▶ Work to complete
1 - From the excerpt on stock investing mistakes below, return the stretch from "In a previous" through "made as well.", copied word for word.
2 - According to the excerpt on stock investing mistakes below, what does emotional investing usually lead to?

**** Document extract

In a previous publication, I talked about the common mistakes new real estate investors make that impact their return on investment.  So, now is a good time for me to discuss the common mistakes that new stock investors make.  Again, just like with my Real Estate Investing Rookie Mistakes article, some of these stock investing mistakes I have actually made as well. 

Emotional Trading

The mistake that most investors make, be it rookie investors or seasoned investors, is that they tend to make trades that are emotionally-driven.  When the stock markets, or a particular stock, experiences significant gains over a short period of time, emotional buyers will invest in the market, or the stock in question, because they are either experiencing euphoric emotions or there is a fear of missing out on potential profits.  Similarly, when the stock market as a whole, or a particular stock that a person is invested in, experiences significant losses - or there is an anticipation of significant losses - emotional sellers will divest in an investment security (stocks, bonds, mutual funds, ETFs, etc.) due to a fear or anxiety about losing money.  Emotional investing usually leads to losses in the long-term.  There have been numerous occasions where I either purchased a security or dumped a security due to market fluctuations that triggered an emotion in me to buy or sell a stock.  It is perfectly fine to invest or divest in a stock during market fluctuations or any other scenarios, but your actions should be driven by rational analysis and not fear, anxiety, euphoria, or any other human emotion.

********
**** Data segment

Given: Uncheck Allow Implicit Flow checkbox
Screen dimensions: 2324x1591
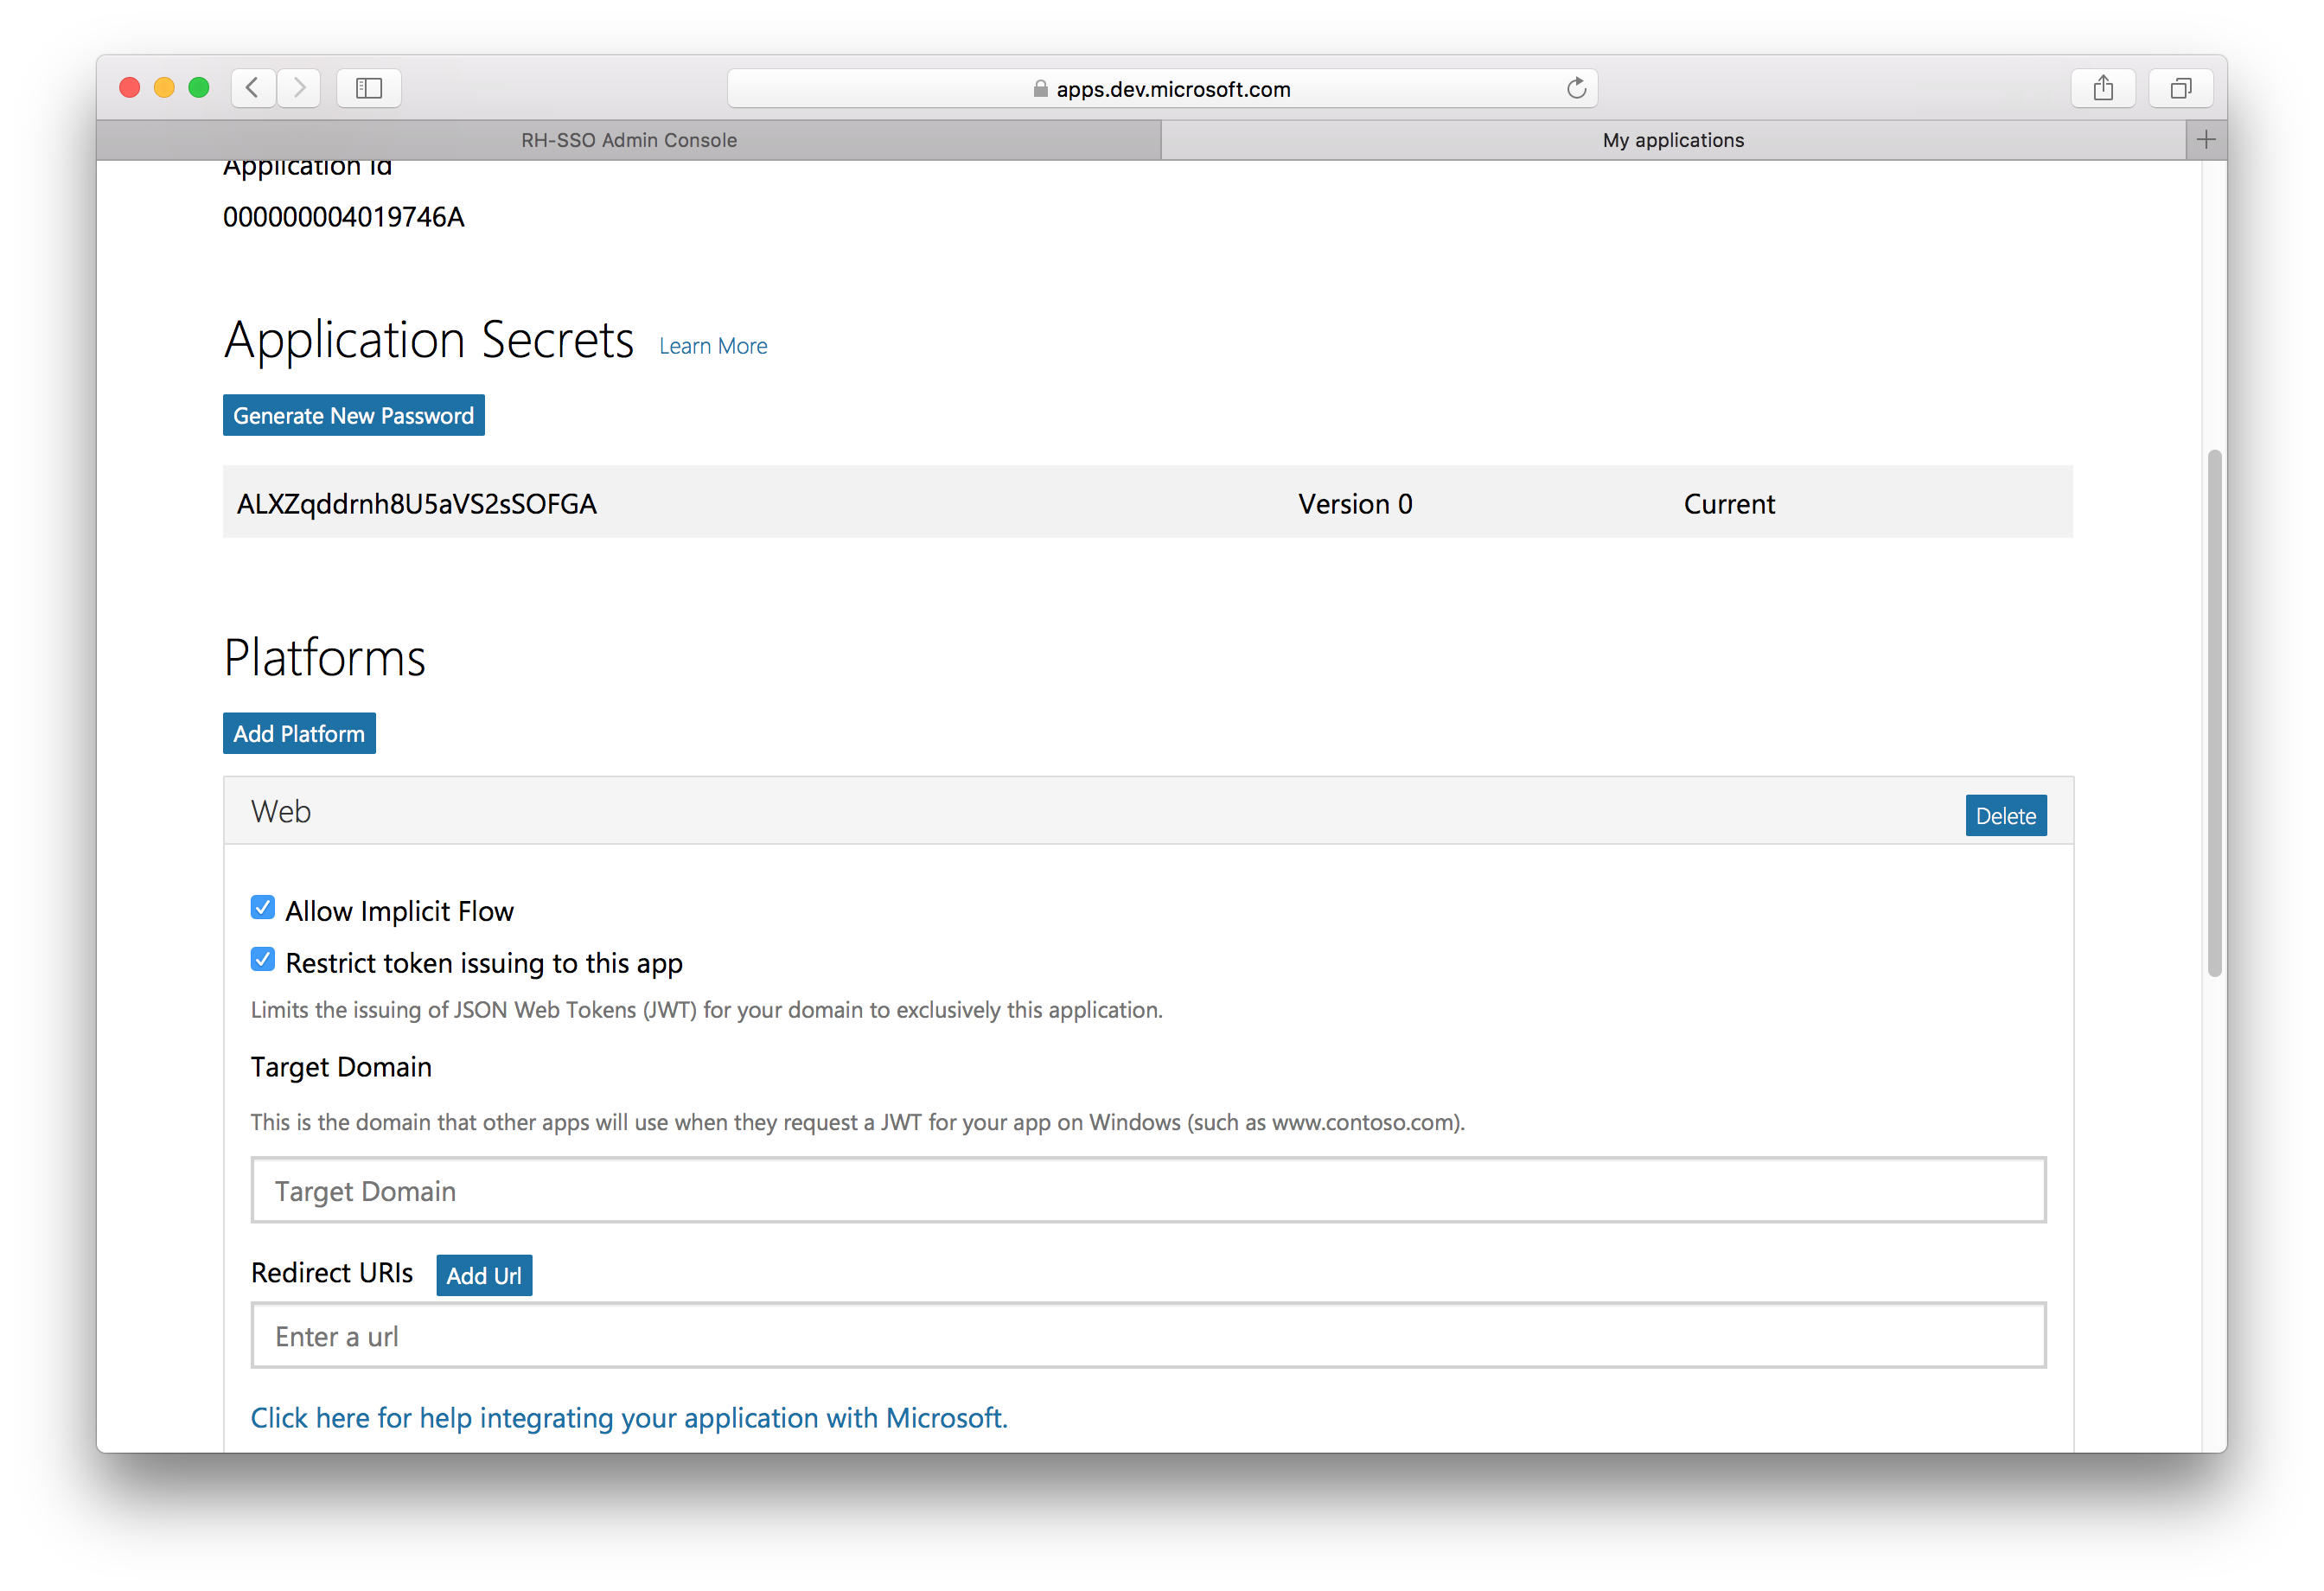Looking at the screenshot, I should click(263, 908).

********

▶ Expected responses
1 -
In a previous publication, I talked about the common mistakes new real estate investors make that impact their return on investment.  So, now is a good time for me to discuss the common mistakes that new stock investors make.  Again, just like with my Real Estate Investing Rookie Mistakes article, some of these stock investing mistakes I have actually made as well.

2 - Losses in the long term.